ASKA: Examples on the left show tasks where the initial SIMA 2 agent failed, while the right demonstrates SIMA 2’s self-improvement over generations of training, achieved without human feedback or gameplay data.


Genie 3 environment: The agent is improving over one generation of training in a genie 3 environment it has never seen before.
Looking to the Future: The Journey to General Embodied Intelligence
SIMA 2’s ability to operate across diverse gaming environments is a crucial proving ground for general intelligence, allowing agents to master skills, practice complex reasoning, and learn continuously through self-directed play.

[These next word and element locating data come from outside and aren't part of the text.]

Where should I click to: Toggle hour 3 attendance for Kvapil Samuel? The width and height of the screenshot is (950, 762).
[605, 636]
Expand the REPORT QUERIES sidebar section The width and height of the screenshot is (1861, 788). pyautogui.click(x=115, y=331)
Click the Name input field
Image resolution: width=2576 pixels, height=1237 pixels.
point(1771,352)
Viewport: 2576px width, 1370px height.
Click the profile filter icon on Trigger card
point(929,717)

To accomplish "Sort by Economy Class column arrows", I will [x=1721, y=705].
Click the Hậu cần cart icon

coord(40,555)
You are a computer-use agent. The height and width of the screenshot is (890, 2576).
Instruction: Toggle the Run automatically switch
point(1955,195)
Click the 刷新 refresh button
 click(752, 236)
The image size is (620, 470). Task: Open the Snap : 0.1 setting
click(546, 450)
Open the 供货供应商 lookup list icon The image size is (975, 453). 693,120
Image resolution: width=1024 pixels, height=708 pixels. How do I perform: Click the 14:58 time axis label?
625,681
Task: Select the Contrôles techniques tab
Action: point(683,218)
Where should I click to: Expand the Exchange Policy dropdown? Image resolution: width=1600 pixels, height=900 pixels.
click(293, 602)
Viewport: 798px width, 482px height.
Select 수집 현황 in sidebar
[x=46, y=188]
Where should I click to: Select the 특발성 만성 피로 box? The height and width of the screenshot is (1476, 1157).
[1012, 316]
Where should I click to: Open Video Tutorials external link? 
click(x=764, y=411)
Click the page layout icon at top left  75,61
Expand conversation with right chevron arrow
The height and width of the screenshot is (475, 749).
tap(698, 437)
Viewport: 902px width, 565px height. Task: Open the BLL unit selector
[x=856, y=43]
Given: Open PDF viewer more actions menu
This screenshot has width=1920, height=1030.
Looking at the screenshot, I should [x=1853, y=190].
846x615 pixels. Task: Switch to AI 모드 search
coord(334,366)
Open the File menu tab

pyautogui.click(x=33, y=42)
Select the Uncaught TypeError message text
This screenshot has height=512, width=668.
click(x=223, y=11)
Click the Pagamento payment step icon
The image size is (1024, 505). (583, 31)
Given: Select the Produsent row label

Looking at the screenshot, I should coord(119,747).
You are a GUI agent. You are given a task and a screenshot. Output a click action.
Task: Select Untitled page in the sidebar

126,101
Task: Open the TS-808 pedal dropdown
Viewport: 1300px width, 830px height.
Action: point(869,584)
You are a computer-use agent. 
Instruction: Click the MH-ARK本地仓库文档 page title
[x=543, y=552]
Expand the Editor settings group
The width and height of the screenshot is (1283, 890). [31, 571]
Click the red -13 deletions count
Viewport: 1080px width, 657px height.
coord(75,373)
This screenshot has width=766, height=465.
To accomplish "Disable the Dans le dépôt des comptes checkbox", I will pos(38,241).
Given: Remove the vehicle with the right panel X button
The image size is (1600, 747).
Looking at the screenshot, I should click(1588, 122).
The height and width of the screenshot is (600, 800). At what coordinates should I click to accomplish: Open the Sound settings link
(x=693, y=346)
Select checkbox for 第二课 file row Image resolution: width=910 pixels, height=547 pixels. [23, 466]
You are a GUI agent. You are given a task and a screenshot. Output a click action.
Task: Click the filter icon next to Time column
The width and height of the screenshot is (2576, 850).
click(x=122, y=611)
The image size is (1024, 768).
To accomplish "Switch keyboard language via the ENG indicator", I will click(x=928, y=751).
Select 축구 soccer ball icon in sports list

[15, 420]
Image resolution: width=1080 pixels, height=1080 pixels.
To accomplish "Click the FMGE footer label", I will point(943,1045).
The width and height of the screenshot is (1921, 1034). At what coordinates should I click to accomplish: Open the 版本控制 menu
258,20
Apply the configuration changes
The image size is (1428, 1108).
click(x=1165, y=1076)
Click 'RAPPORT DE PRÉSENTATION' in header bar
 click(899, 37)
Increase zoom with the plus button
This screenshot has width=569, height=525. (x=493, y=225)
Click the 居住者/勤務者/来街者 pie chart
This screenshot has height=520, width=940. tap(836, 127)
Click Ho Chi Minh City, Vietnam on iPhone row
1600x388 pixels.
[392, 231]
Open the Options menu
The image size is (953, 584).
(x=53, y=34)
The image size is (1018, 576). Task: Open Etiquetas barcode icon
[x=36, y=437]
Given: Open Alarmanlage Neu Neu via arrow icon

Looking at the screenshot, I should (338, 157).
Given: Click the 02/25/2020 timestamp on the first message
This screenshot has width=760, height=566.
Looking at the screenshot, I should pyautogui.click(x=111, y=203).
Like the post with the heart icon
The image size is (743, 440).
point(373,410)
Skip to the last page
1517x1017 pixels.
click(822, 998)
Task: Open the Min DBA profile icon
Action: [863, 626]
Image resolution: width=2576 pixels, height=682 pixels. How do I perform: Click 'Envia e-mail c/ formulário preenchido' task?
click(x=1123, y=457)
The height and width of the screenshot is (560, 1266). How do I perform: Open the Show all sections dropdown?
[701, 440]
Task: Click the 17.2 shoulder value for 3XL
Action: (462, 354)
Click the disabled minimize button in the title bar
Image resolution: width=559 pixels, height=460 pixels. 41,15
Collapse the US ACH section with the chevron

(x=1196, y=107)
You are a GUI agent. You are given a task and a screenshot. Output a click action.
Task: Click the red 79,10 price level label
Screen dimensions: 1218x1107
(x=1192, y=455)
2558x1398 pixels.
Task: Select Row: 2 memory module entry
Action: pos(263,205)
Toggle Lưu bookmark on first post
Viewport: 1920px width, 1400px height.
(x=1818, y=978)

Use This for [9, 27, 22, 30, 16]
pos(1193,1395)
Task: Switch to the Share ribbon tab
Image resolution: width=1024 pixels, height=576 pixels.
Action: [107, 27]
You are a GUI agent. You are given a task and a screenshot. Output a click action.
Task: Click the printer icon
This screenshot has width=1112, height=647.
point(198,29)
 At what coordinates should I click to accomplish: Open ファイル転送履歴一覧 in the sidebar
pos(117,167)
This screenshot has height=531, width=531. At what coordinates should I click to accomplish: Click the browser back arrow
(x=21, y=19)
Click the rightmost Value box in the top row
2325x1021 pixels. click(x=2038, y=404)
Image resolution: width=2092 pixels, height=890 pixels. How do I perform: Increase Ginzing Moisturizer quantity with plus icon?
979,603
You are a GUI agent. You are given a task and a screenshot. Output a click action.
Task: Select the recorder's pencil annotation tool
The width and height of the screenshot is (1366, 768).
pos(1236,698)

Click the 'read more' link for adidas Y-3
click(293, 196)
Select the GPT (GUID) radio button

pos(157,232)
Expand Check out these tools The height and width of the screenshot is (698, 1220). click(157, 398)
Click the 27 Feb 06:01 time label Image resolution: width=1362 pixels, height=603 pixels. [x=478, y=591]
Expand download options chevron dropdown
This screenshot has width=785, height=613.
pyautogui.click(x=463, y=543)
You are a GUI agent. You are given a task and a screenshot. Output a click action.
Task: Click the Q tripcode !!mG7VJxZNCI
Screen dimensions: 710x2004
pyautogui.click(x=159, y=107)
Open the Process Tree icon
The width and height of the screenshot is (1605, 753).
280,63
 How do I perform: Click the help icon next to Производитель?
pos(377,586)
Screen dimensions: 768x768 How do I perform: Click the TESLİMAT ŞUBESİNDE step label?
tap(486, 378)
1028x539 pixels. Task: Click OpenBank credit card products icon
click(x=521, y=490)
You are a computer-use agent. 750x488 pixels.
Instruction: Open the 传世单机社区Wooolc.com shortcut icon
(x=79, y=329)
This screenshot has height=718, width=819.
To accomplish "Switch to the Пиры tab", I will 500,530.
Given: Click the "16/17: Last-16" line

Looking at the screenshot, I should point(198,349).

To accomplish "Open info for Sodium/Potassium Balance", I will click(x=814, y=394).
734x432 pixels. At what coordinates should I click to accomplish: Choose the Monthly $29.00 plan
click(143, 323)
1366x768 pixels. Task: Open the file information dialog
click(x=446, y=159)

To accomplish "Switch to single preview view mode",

While SIMA 2 marks a significant advance toward generalist, interactive, embodied intelligence, it remains a research project with current limitations that point to crucial areas for future development. The agents still encounter difficulties with very long-horizon, complex tasks demanding extensive, multi-step reasoning and goal verification. SIMA 2 also possesses a relatively short memory of its interactions, requiring a limited context window for low-latency engagement. Furthermore, executing precise, low-level actions through keyboard and mouse interfaces and achieving robust visual comprehension of intricate 3D scenes are ongoing challenges for the field.
This research provides a fundamental validation for a new path in action-oriented AI. SIMA 2 confirms that an AI trained for broad competency, leveraging diverse multi-world data and the powerful reasoning of Gemini, can successfully unify the capabilities of many specialized systems into one coherent, generalist agent.
SIMA 2 also offers a strong path toward application in robotics. The skills it learned – from navigation and tool use to collaborative task execution – are some of the fundamental building blocks for the physical embodiment of intelligence needed for future AI assistants in the physical world.
Responsible Development
SIMA 2 is an interactive, human-centered agent that offers engaging interactions, especially in how it articulates its own reasoning. Like all advanced and foundational technologies, SIMA 2 is being developed responsibly from its inception. This commitment is especially pertinent concerning its technical innovations, particularly its self-improvement capabilities.
During SIMA 2’s development, collaboration occurred with a Responsible Development & Innovation Team. As potential applications are explored, SIMA 2 is being released as a limited research preview, offering early access to a select group of academics and game developers. This strategy aims to collect essential feedback and interdisciplinary insights while investigating this new domain and enhancing understanding of risks and their appropriate mitigations. Further collaboration with the community is anticipated to ensure responsible development of this technology.